Molecular heterogeneity of classical and Duarte galactosemia: mutation analysis by denaturing gradient gel electrophoresis.

作者信息

Greber-Platzer S, Guldberg P, Scheibenreiter S, Item C, Schuller E, Patel N, Strobl W

机构信息

Department of Pediatrics, University of Vienna, Austria.

出版信息

Hum Mutat. 1997;10(1):49-57. doi: 10.1002/(SICI)1098-1004(1997)10:1<49::AID-HUMU7>3.0.CO;2-H.

Abstract

Classical galactosemia is caused by one common missense mutation (Q188R) and by several rare mutations in the galactose-1-phosphate uridyltransferase (GALT) gene. The most common variant of GALT, the Duarte variant, occurs as two types, Duarte-1 (D-1) and Duarte-2 (D-2), both of which carry the sequence change N314D. D-1 increases, whereas D-2 decreases GALT activity. To study the molecular genetics of classical and Duarte galactosemia, we analyzed the GALT mutations in 30 families with classical galactosemia, in 10 families with the D-2 variant and in 3 individuals carrying the D-1 allele by denaturing gradient gel electrophoresis (DGGE).

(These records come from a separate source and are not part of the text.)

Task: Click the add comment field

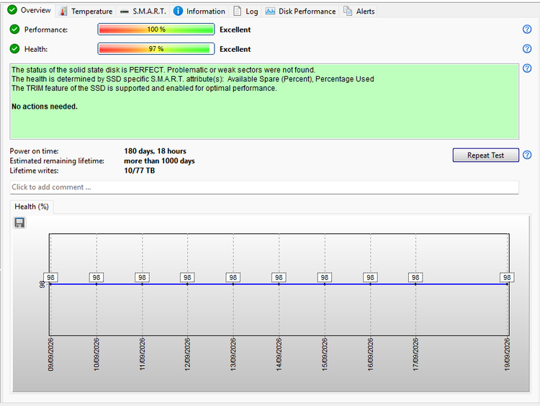Action: [x=264, y=187]
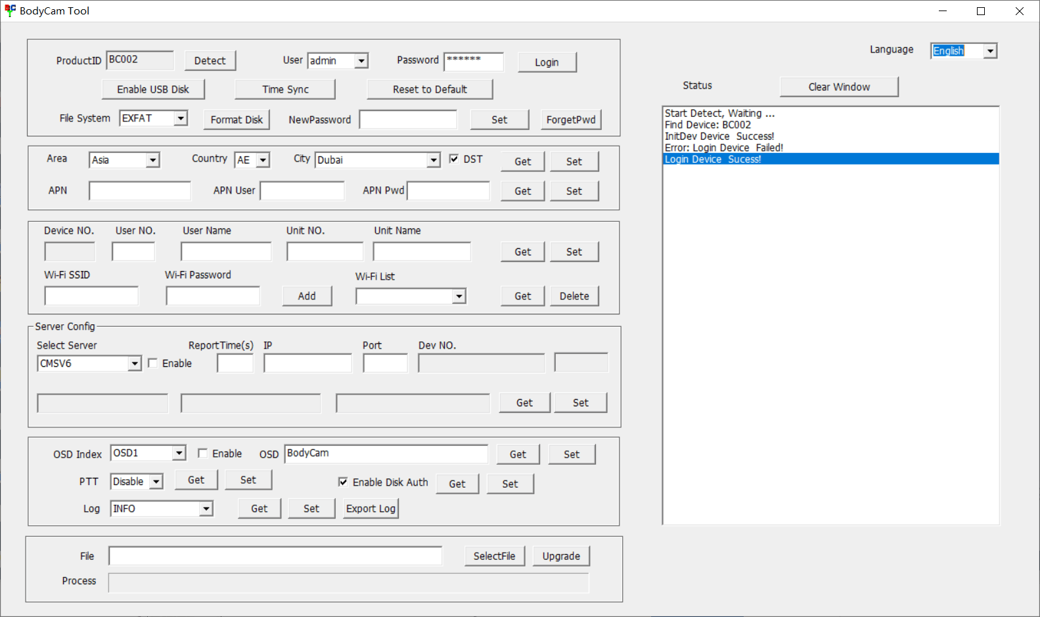Open the Wi-Fi List dropdown

(x=459, y=297)
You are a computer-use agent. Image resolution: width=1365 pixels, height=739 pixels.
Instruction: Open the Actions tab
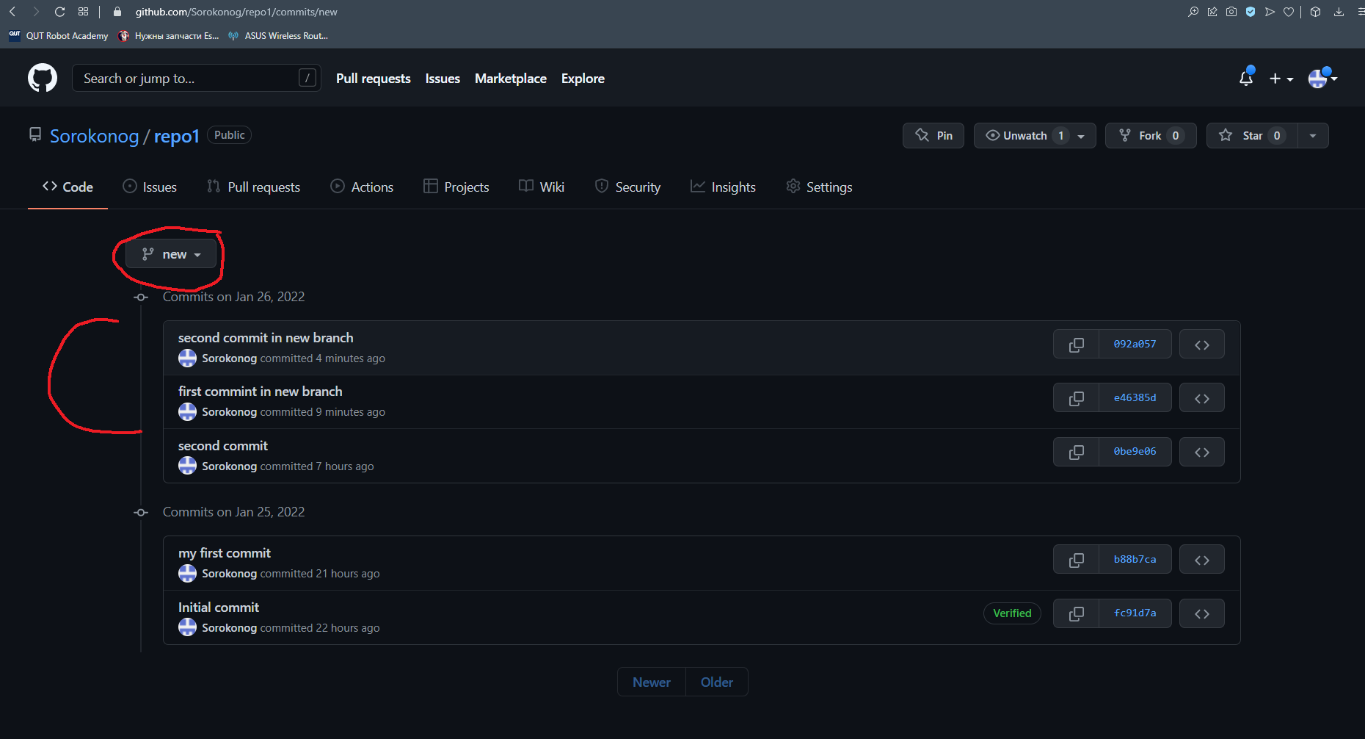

DGGE detected 59 of the 60 classical galactosemia alleles. Q188R accounted for 60%, K285N accounted for 28% of these alleles. Eight novel candidate galactosemia mutations were found. On all D-2 alleles N314D occurred in cis with two intronic sequence changes, on the D-1 alleles in cis with a neutral mutation in exon 7. We conclude that the mutations causing galactosemia are highly heterogeneous and that K285N is a second common galactosemia mutation in our population.

摘要

经典型半乳糖血症由一个常见的错义突变(Q188R)以及半乳糖-1-磷酸尿苷转移酶(GALT)基因中的几个罕见突变引起。GALT最常见的变异型,即杜阿尔特变异型,有两种类型,杜阿尔特-1(D-1)和杜阿尔特-2(D-2),两者均携带序列改变N314D。D-1会增加,而D-2会降低GALT活性。为了研究经典型和杜阿尔特型半乳糖血症的分子遗传学,我们通过变性梯度凝胶电泳(DGGE)分析了30个经典型半乳糖血症家庭、10个D-2变异型家庭以及3个携带D-1等位基因个体中的GALT突变。DGGE检测到了60个经典型半乳糖血症等位基因中的59个。Q188R占这些等位基因的60%,K285N占28%。发现了8个新的候选半乳糖血症突变。在所有D-2等位基因上,N314D与两个内含子序列改变顺式存在,在D-1等位基因上与外显子7中的一个中性突变顺式存在。我们得出结论,导致半乳糖血症的突变具有高度异质性,并且K285N是我们人群中第二个常见的半乳糖血症突变。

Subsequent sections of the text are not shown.